Now with İmamoğlu’s arrest, the pincer movement of Erdoğan’s strategy is clear. The charges against İmamoğlu span the usual grab-bag of corruption and malfeasance that Turkish prosecutors habitually drop on dissenters, including İmamoğlu. They also add a twist, however: an allegation that by coordinating with the Kurdish movement in the local elections last year, İmamoğlu formed a terrorist organization (though İmamoğlu was not formally charged with this over the weekend, prosecutors have said essentially they reserve the right to charge him with it later). It is no small irony that even as Erdoğan seeks to cut a deal with the Kurdish movement, his opponents can be threatened with prosecution for doing it. Combined with rumors that the state would impose a trustee on the CHP if it does not drop İmamoğlu, the purpose appears to be to tear apart the party by splitting it between its Turkish nationalist and progressive factions.
Amidst the escalating police violence and growing repression of the media as protesters express their dissent against İmamoğlu’s arrest, it can be easy to lose sight of Erdoğan’s fundamental claim: that only he can decide who will represent the Turkish people. This claim was already evident in the arrest of Demirtaş eight years ago, in which the CHP was shamefully complicit. It has now encompassed not only the Kurdish movement, which always existed at the edges of what the Turkish state deemed permissible, but the CHP itself. This claim abandons any pretense of democracy.
It therefore erases the competition in competitive authoritarianism, leaving only the unmodified regime type. Authoritarian rule is something many leaders are no longer attempting to disguise or seeking to explain away; they view their right to do as they please as inherent to their office. This evolution away from even nominal compliance with norms restraining impunity marks a dangerous threshold that the world will regret crossing, again.

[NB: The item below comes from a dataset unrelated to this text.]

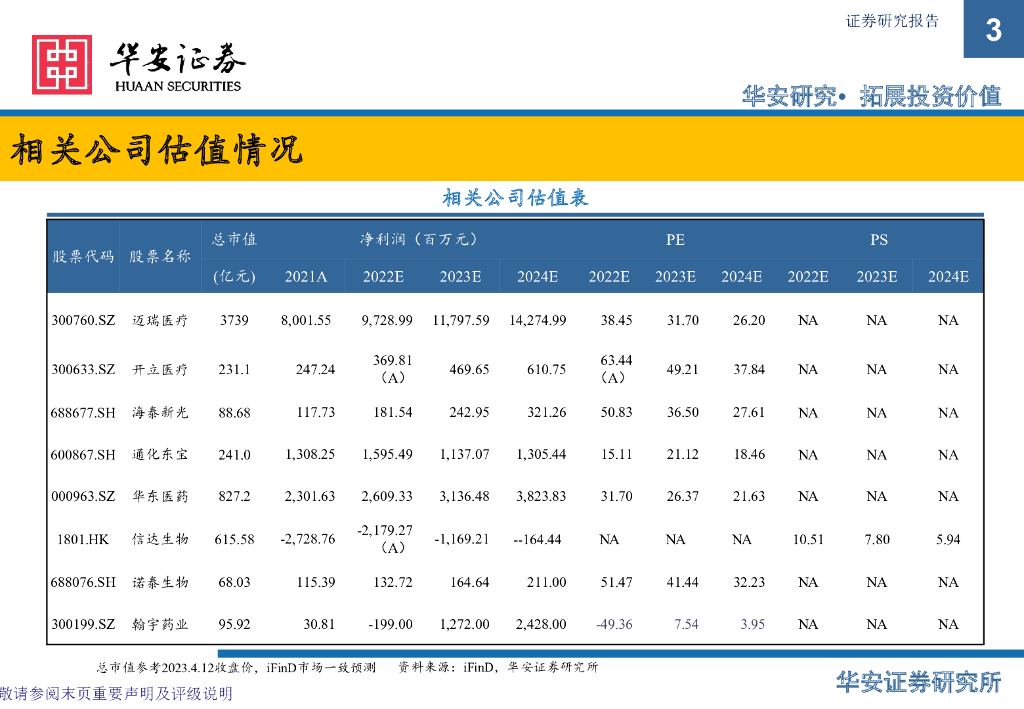Select the 华安证券 HUAAN SECURITIES wordmark
Viewport: 1024px width, 709px height.
pyautogui.click(x=178, y=67)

The second administration of Donald Trump in the United States, with its even more pronounced America-first isolationism, pivot away from traditional allies, and cooperation with authoritarians like Russian President Vladimir Putin, has made it unlikely there will be meaningful support for Turkish democracy in Washington. The United States’ overt shift to short-term deal-making—as indicated by the agenda for this week’s visit of Turkish Foreign Min. Hakan Fidan to Washington—means there will likely be one less voice that will be urging Erdoğan to back away from the precipice. That makes the engagement of other democratic allies even more important, particularly as Europe considers how to strengthen its security and resilience in the face of a weakening transatlantic alliance. There will be a strong temptation to look the other way in order to advance Europe’s other priorities with Ankara. But European leaders should keep in mind a lesson of the last two decades: that a more openly authoritarian regime in Turkey, like in other states on the borders of the continent, will lead to far less security, and far more risk.